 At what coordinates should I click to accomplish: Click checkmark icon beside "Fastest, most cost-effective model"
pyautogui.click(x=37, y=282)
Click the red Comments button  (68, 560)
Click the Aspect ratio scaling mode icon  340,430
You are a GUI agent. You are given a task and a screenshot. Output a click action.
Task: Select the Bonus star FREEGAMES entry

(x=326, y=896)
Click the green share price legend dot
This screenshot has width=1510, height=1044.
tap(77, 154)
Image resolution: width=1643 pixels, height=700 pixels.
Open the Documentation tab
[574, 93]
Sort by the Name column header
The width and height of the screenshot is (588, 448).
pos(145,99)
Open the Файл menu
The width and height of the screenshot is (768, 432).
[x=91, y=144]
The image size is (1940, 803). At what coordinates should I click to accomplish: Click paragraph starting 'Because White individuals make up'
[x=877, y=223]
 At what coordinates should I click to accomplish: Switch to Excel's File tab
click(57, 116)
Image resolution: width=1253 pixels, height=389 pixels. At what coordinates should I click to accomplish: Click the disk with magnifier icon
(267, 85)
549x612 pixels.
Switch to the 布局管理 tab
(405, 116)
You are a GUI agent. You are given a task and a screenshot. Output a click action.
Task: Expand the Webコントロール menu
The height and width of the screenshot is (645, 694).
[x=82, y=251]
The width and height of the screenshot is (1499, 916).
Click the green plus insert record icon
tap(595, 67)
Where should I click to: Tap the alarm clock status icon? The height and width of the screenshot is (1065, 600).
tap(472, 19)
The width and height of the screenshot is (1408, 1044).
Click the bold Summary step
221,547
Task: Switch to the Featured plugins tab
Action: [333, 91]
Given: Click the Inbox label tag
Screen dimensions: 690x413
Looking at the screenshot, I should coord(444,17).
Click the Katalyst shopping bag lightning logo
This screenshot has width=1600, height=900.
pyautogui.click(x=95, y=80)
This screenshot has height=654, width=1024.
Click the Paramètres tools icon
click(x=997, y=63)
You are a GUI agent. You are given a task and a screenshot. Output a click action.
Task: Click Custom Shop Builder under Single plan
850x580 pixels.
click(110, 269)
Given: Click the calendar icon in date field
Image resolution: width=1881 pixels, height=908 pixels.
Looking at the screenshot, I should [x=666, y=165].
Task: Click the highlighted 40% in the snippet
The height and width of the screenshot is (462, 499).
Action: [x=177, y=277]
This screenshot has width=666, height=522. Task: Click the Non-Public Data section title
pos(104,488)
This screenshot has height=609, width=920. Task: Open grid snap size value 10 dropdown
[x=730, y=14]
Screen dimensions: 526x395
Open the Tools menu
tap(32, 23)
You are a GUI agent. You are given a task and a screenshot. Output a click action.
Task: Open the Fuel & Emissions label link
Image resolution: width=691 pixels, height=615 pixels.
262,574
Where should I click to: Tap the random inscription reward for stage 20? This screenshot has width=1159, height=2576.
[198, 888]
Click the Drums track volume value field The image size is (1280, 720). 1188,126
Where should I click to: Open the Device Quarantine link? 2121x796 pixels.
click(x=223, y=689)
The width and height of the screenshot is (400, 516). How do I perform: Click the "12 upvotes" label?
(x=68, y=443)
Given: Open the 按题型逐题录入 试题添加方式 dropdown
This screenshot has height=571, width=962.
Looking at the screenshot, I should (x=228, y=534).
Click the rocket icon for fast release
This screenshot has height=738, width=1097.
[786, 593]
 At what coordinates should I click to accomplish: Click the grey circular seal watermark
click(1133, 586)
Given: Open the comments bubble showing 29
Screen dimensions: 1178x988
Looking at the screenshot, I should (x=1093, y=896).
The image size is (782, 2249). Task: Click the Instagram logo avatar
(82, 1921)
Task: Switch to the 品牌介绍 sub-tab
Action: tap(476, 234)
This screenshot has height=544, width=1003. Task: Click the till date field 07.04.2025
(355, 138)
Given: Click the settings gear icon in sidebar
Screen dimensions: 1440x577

:::::

**PROBLEM:** The full material has to be written out again exactly as shown.

**ANSWER FOR THE TASK:**
 At what coordinates should I click to accomplish: Click checkmark icon beside "Fastest, most cost-effective model"
pyautogui.click(x=37, y=282)
Click the red Comments button  (68, 560)
Click the Aspect ratio scaling mode icon  340,430
You are a GUI agent. You are given a task and a screenshot. Output a click action.
Task: Select the Bonus star FREEGAMES entry

(x=326, y=896)
Click the green share price legend dot
This screenshot has width=1510, height=1044.
tap(77, 154)
Image resolution: width=1643 pixels, height=700 pixels.
Open the Documentation tab
[574, 93]
Sort by the Name column header
The width and height of the screenshot is (588, 448).
pos(145,99)
Open the Файл menu
The width and height of the screenshot is (768, 432).
[x=91, y=144]
The image size is (1940, 803). At what coordinates should I click to accomplish: Click paragraph starting 'Because White individuals make up'
[x=877, y=223]
 At what coordinates should I click to accomplish: Switch to Excel's File tab
click(57, 116)
Image resolution: width=1253 pixels, height=389 pixels. At what coordinates should I click to accomplish: Click the disk with magnifier icon
(267, 85)
549x612 pixels.
Switch to the 布局管理 tab
(405, 116)
You are a GUI agent. You are given a task and a screenshot. Output a click action.
Task: Expand the Webコントロール menu
The height and width of the screenshot is (645, 694).
[x=82, y=251]
The width and height of the screenshot is (1499, 916).
Click the green plus insert record icon
tap(595, 67)
Where should I click to: Tap the alarm clock status icon? The height and width of the screenshot is (1065, 600).
tap(472, 19)
The width and height of the screenshot is (1408, 1044).
Click the bold Summary step
221,547
Task: Switch to the Featured plugins tab
Action: [333, 91]
Given: Click the Inbox label tag
Screen dimensions: 690x413
Looking at the screenshot, I should coord(444,17).
Click the Katalyst shopping bag lightning logo
This screenshot has width=1600, height=900.
pyautogui.click(x=95, y=80)
This screenshot has height=654, width=1024.
Click the Paramètres tools icon
click(x=997, y=63)
You are a GUI agent. You are given a task and a screenshot. Output a click action.
Task: Click Custom Shop Builder under Single plan
850x580 pixels.
click(110, 269)
Given: Click the calendar icon in date field
Image resolution: width=1881 pixels, height=908 pixels.
Looking at the screenshot, I should [x=666, y=165].
Task: Click the highlighted 40% in the snippet
The height and width of the screenshot is (462, 499).
Action: [x=177, y=277]
This screenshot has width=666, height=522. Task: Click the Non-Public Data section title
pos(104,488)
This screenshot has height=609, width=920. Task: Open grid snap size value 10 dropdown
[x=730, y=14]
Screen dimensions: 526x395
Open the Tools menu
tap(32, 23)
You are a GUI agent. You are given a task and a screenshot. Output a click action.
Task: Open the Fuel & Emissions label link
Image resolution: width=691 pixels, height=615 pixels.
262,574
Where should I click to: Tap the random inscription reward for stage 20? This screenshot has width=1159, height=2576.
[198, 888]
Click the Drums track volume value field The image size is (1280, 720). 1188,126
Where should I click to: Open the Device Quarantine link? 2121x796 pixels.
click(x=223, y=689)
The width and height of the screenshot is (400, 516). How do I perform: Click the "12 upvotes" label?
(x=68, y=443)
Given: Open the 按题型逐题录入 试题添加方式 dropdown
This screenshot has height=571, width=962.
Looking at the screenshot, I should (x=228, y=534).
Click the rocket icon for fast release
This screenshot has height=738, width=1097.
[786, 593]
 At what coordinates should I click to accomplish: Click the grey circular seal watermark
click(1133, 586)
Given: Open the comments bubble showing 29
Screen dimensions: 1178x988
Looking at the screenshot, I should (x=1093, y=896).
The image size is (782, 2249). Task: Click the Instagram logo avatar
(82, 1921)
Task: Switch to the 品牌介绍 sub-tab
Action: tap(476, 234)
This screenshot has height=544, width=1003. Task: Click the till date field 07.04.2025
(355, 138)
Given: Click the settings gear icon in sidebar
Screen dimensions: 1440x577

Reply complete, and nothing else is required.